Magda Alves, militante portugaise féministe à la Marche Mondiale des Femmes – Portugal,
dans plusieurs mouvements anti austérité au Portugal comme « Que la Troïka aille se faire voir ! » qui a été à l’origine des manifestations du 15 septembre 2012 et du 2 Mars 2013, les plus grandes depuis le 1er Mai 1974.
n Peux-tu nous dire en quelques mots quelle est la situation actuelle au Portugal comme tu as su le faire aux journées intersyndicales ?
Avant la crise, la dette publique portugaise était égale à 70 % du PIB (dans la moyenne de l’UE) pour monter à 123 % du PIB en janvier 2013. C’est pourtant au nom de cette « dette » que la Troika ( FMI, Banque Centrale Européenne et Commission Européenne présentes au Portugal depuis quasiment deux ans ) nous impose des mesures d’austérité qui détruisent littéralement le pays. Le montant des intérêts de la dette est supérieur au budget de la santé ! Le SMIC est à 485 euros brut, le premier ministre a encore proposé qu’il soit baissé. Le taux de chômage atteint 18 % (40 % pour les moins de 25 ans) alors qu’il était de 8% avant la crise. Plus de la moitié des chômeurs et des chômeuses ne touche rien et 54 % de la population active serait au chômage ou dans la précarité.
n Quelle place ont les revendications féministes dans les mobilisations sociales au Portugal ?
Les femmes participent et sont actives dans tous les mouvements sociaux, anti-austérité et les syndicats. Le mouvement féministe au Portugal est fragile, il existe des mouvements de femmes mais pas forcément féministes. Les revendications spécifiques restent assez à la marge des agendas des mouvements sociaux et des syndicats même si nous parvenons à faire comprendre que l’impact des politiques d’austérité est encore plus fort pour les femmes. Les portugaises sont présentes dans les réseaux féministes européens.
n Quel est l’impact des politiques d’austérité sur les femmes au Portugal ?

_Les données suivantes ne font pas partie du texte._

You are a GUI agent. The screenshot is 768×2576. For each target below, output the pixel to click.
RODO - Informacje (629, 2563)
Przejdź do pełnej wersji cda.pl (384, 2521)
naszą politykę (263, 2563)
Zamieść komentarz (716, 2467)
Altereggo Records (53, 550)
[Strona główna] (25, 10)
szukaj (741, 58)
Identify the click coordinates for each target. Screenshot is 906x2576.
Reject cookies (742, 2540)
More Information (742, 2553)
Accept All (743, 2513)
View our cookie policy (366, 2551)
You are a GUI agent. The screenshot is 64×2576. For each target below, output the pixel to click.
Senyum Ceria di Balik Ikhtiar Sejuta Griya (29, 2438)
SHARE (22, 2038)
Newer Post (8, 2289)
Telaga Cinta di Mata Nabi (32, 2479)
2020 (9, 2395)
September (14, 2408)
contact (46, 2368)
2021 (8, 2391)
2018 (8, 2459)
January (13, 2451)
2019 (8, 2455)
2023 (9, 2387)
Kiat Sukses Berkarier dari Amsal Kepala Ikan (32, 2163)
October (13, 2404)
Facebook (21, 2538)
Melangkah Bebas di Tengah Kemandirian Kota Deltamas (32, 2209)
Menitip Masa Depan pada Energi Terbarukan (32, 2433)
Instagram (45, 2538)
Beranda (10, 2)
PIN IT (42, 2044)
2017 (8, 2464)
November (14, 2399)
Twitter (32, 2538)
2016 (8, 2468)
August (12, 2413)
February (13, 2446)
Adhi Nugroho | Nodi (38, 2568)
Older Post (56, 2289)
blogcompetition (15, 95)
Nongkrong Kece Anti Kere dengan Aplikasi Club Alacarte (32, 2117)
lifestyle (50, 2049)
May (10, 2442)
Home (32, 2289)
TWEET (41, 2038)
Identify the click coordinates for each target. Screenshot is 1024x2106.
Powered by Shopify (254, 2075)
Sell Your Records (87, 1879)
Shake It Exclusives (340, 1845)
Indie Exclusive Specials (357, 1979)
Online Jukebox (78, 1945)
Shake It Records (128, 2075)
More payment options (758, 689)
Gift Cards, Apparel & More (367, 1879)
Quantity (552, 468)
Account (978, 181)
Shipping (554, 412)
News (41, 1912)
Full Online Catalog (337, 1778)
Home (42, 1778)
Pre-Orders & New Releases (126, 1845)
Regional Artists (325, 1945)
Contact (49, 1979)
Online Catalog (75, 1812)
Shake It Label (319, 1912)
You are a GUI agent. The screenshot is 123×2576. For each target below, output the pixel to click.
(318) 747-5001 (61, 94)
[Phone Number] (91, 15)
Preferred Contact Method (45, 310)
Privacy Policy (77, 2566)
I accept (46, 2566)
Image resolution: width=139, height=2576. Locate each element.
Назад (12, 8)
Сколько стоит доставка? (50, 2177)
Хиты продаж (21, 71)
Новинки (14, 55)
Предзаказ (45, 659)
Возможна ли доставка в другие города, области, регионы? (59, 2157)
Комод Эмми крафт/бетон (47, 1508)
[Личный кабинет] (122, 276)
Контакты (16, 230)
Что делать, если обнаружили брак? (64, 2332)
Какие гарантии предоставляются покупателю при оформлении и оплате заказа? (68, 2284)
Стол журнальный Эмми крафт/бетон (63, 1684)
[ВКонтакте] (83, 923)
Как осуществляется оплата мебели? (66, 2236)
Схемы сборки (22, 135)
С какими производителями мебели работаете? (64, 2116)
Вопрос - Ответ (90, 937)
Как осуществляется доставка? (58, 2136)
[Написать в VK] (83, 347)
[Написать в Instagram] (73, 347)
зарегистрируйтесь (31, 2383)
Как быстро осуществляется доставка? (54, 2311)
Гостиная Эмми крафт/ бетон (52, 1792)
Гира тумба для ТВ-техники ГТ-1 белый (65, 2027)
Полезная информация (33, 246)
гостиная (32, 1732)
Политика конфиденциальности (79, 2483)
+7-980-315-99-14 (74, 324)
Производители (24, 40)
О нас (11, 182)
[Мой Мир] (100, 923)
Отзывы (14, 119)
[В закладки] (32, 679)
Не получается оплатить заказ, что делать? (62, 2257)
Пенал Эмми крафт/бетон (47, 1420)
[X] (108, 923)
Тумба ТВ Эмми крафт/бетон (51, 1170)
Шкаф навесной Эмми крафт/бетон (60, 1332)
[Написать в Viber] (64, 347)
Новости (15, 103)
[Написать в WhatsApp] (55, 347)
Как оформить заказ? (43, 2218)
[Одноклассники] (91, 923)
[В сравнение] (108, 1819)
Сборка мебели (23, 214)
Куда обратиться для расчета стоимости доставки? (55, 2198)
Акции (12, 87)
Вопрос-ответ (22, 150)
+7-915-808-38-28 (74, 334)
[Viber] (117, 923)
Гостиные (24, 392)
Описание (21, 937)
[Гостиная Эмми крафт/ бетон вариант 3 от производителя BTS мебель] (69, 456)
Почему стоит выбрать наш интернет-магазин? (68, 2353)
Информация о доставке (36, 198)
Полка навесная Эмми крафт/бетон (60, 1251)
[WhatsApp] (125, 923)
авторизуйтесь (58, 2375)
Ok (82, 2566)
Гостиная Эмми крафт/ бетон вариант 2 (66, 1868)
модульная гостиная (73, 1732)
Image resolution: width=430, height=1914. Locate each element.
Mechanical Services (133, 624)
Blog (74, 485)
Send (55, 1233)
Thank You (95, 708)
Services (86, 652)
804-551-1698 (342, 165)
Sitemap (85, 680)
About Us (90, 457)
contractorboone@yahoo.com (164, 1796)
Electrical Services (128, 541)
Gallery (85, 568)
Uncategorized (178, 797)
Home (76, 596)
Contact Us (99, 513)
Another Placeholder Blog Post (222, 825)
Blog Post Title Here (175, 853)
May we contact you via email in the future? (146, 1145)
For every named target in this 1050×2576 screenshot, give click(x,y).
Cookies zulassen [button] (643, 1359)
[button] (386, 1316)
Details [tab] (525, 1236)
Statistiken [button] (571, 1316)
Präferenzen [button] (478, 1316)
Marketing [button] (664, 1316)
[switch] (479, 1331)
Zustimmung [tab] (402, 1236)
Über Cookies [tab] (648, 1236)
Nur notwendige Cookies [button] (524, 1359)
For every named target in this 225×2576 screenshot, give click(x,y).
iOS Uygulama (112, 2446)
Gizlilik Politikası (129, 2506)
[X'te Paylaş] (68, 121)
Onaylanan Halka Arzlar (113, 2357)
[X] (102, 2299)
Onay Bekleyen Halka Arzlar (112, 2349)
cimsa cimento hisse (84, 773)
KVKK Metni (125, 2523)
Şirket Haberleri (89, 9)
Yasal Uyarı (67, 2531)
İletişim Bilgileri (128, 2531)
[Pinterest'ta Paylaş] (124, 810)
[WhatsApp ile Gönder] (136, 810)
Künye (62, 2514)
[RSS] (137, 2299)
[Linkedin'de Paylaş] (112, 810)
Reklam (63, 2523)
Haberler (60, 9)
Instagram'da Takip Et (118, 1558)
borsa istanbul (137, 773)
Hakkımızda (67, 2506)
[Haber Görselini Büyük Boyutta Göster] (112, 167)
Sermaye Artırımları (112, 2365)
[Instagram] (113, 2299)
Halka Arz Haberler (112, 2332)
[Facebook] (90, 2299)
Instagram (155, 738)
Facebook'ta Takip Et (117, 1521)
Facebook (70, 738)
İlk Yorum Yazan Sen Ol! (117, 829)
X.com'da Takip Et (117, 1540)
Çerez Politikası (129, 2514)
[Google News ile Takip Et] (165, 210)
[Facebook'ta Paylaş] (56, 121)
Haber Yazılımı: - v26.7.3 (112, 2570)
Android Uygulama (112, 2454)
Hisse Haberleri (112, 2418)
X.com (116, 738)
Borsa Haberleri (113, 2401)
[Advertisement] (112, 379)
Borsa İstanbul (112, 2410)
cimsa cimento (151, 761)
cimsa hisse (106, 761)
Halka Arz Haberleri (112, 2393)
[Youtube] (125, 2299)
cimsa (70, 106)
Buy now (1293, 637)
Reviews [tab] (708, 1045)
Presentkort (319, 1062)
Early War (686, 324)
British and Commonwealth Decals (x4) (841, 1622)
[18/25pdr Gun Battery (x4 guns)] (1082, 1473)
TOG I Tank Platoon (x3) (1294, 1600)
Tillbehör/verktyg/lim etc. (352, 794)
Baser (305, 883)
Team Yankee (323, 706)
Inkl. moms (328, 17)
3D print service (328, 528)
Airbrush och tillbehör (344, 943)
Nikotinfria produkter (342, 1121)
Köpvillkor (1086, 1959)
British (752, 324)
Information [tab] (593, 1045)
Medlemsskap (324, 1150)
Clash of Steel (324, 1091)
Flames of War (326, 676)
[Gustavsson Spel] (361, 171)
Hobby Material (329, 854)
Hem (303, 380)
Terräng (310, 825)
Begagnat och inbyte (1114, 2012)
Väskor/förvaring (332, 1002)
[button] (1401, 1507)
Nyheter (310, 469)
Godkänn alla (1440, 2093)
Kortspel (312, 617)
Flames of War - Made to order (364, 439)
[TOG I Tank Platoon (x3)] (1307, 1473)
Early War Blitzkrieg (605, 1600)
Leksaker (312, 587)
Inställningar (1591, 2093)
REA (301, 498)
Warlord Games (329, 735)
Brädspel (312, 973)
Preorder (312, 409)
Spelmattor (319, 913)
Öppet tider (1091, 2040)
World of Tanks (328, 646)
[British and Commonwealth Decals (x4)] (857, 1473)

Le Portugal est un des seuls pays de l’UE ou l’inégalité salariale entre femmes et hommes a augmenté ces dernières années. Le taux de chômage des femmes est supérieur à celui des hommes, sans parler de la précarité et du travail non rémunéré des femmes. Les coupes budgétaires rendent l’accès à l’IVG plus difficile dans quelques zones du Portugal sud, les zones intérieures ou dans les îles des Açores et de Madère. Les femmes y ont de plus grandes difficultés à trouver des pilules gratuites. Les politiques d’austérité s’accompagnent également d’un discours conservateur. Des infirmières ont dénoncé le fait que de plus en plus de femmes enceintes manquent les consultations pré natales. L’augmentation des prix des transports fait que les déplacements sont difficiles. Le lait maternisé est cher donc parfois inaccessible et il y a de plus en plus de mères qui donnent directement du lait de vache aux nourrissons, ce qui les met en danger. Alors que ces dernières années, le taux de mortalité infantile était le plus bas du monde et qu’il ne cessait de continuer à baisser, on assiste maintenant à une remontée. L’ordre des médecins portugais a lui même alerté le gouvernement sur cette question. Il y a une volonté de fermer la Maternité Alfredo Da Costa qui est pourtant une référence nationale notamment sur les grossesses à risques. Les cas de décès dus aux violences domestiques envers les femmes ont augmenté : l’Observatoire des femmes assassinées a montré que la violence est de plus en plus forte et traumatisante. Avec les mesures d’austérité, les femmes sont plus vulnérables à la violence de genre. Une femme victime a plus de mal à partir quand elle n’a pas d’autonomie financière.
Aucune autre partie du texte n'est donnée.